COMMENT: The authors not cite the genomic copy number variations (CNVS) as possible responsible of BrS. There are increasingly recognized that they contribute to risk for human diseases and in general, CNV deletions show higher penetrance (more severe phenotype) than duplications and longer CNVs often have higher penetrance and/or more clinical features than smaller CNVs. There is a research manuscript where they talk about it: Mademont-Soler, I.; Pinsach-Abuin, M.L.; Riuro, H.; Mates, J.; Perez-Serra, A.; Coll, M.; Porres, J.M.; Del Olmo, B.; Iglesias, A.; Selga, E.; et al. Large Genomic Imbalances in Brugada Syndrome. PLoS ONE 2016, 11, e0163514.

RESPONSE: We now have added, “There is emerging evidence about the role of CNVs involving the SCN5A gene as a cause of BrS. For instance, Mademont-Soler and colleagues described a duplication (from exon 15 to 28 of SCN5A) demonstrated with MLPA (Multiplex Ligation - dependent Probe Amplification) that was not detected in six other first-grade relatives, all negative to Flecainide challenge test (PMID: 27684715). Later, Sonoda and coworkers described, using the same technique, four BrS patients harboring CNVs in the SCN5A gene (3 deletion and 1 duplication) (PMID: 29574140). These are examples of a possible new mechanism for BrS, and further studies are needed to clarify the clinical significance of CNVs in the SCN5A gene in BrS patients.”

COMMENT: About the genes involved in BrS. In the literature LRRC10 gene has also been associated with BrS:  Electrocardiographic Assessment and Genetic Analysis in Neonates: A Current Topic of Discussion. Georgia Sarquella-Brugada, Sergi Cesar, Maria Dolores Zambrano, Anna Fernandez-Falgueras, Victoria Fiol, Anna Iglesias, Francesc Torres, Oscar Garcia-Algar, Elena Arbelo, Josep Brugada, Ramon Brugada, Oscar Campuzano. Curr Cardiol Rev. 2019 Feb; 15(1): 30–37. Published online 2019 Feb. doi: 10.2174/1573403X14666180913114806 (PMID: 30210005)

RESPONSE: We have now included the LRRC10 gene and this reference in our manuscript. We write, “Some centers now consider the LRRC10 gene to be associated with BrS (PMID: 30210005).  This gene encodes for the Heart-Restricted Leucine-Rich Repeat Protein and has been described as a transcriptional target of Nkx2.5, which regulates the ion channel proteins encoded by the SCN5A, CACNA1C, and KCNH2 genes (PMID: 28032242).” We also now include this gene in table 1.

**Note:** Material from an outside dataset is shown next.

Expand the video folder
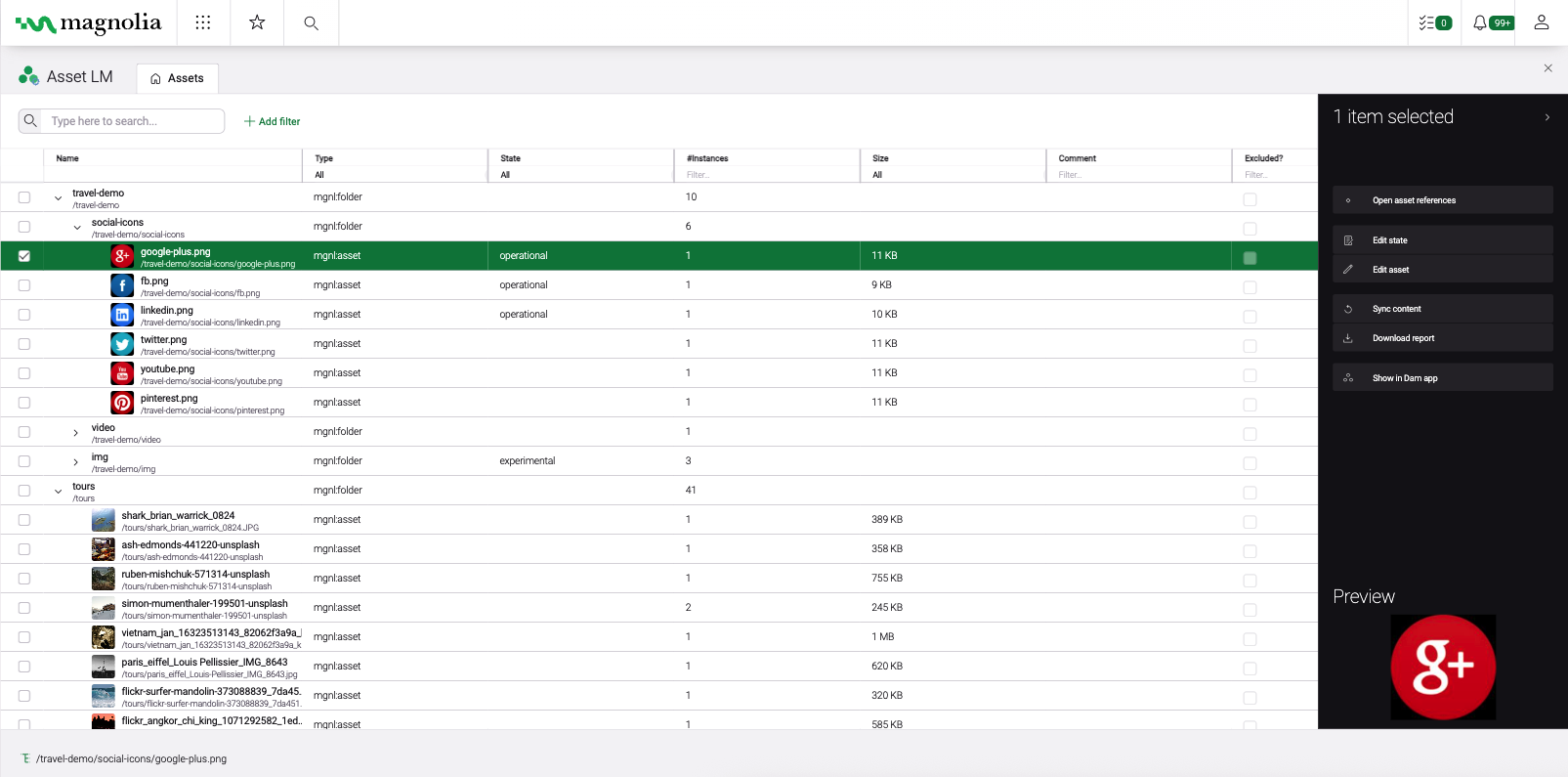The width and height of the screenshot is (1568, 777). click(76, 433)
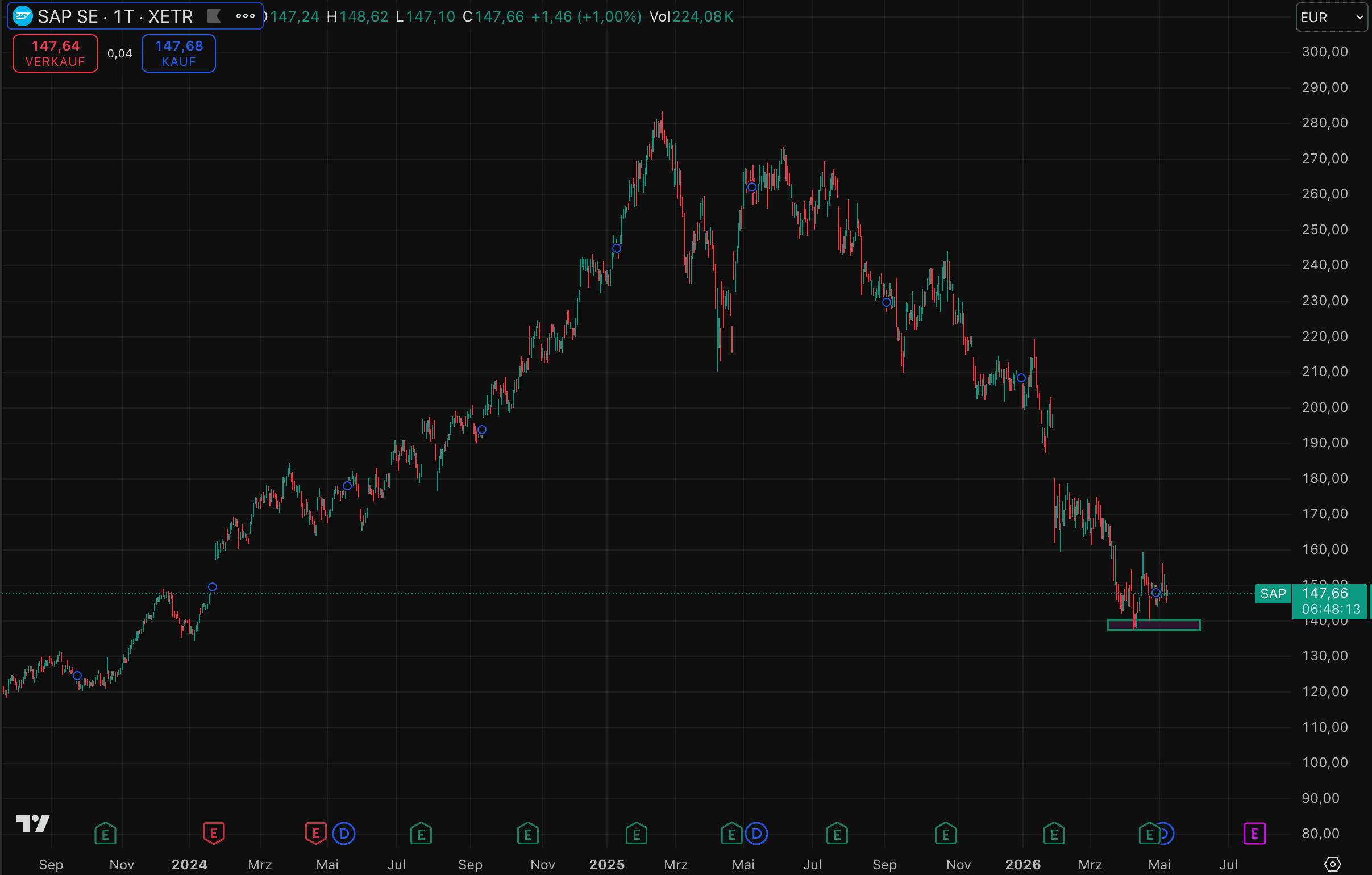
Task: Click the 2025 label on time axis
Action: tap(607, 864)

COMMENT: I suggest to include the HEY2 gene in the table of genes currently associated with BrS. Bezzina C.R., Barc J., Mizusawa Y., Remme C.A., Gourraud J.B., Simonet F., Verkerk A.O., Schwartz P.J., Crotti L., Dagradi F., et al. Common variants at SCN5A-SCN10A and HEY2 are associated with Brugada syndrome, a rare disease with high risk of sudden cardiac death. Nat. Genet. 2013;45:1044–1049. doi: 10.1038/ng.2712. (23872634)

RESPONSE: We now include the HEY2 gene in table 1.

COMMENT: The KCND3 gene appears 2 times in the table 1.

RESPONSE: We have corrected this.

COMMENT: About the nomenclature please, review the guidelines of the Human Genome Variation Society to name the genetic variants.

RESPONSE: We cited the variants presented in the review just the way they were cited by our source, adding additional identifying information when possible, according to Varsome and the guidelines of the Human Genome Variation Society.

Reviewer 2 Report

Monasky et al. have done an extensive review of the genetics of Brugada syndrome. This paper is well described and provides important information to the readers. I also agree that Brugada syndrome should no longer be described as a single disorder, but rather defined as a group of disorders clumped together only by their common alteration in the ECG. The authors have done a commendable job in reviewing recent progress in the mechanism of Brugada syndrome.

Author Response

Thank you so much for your excellent review.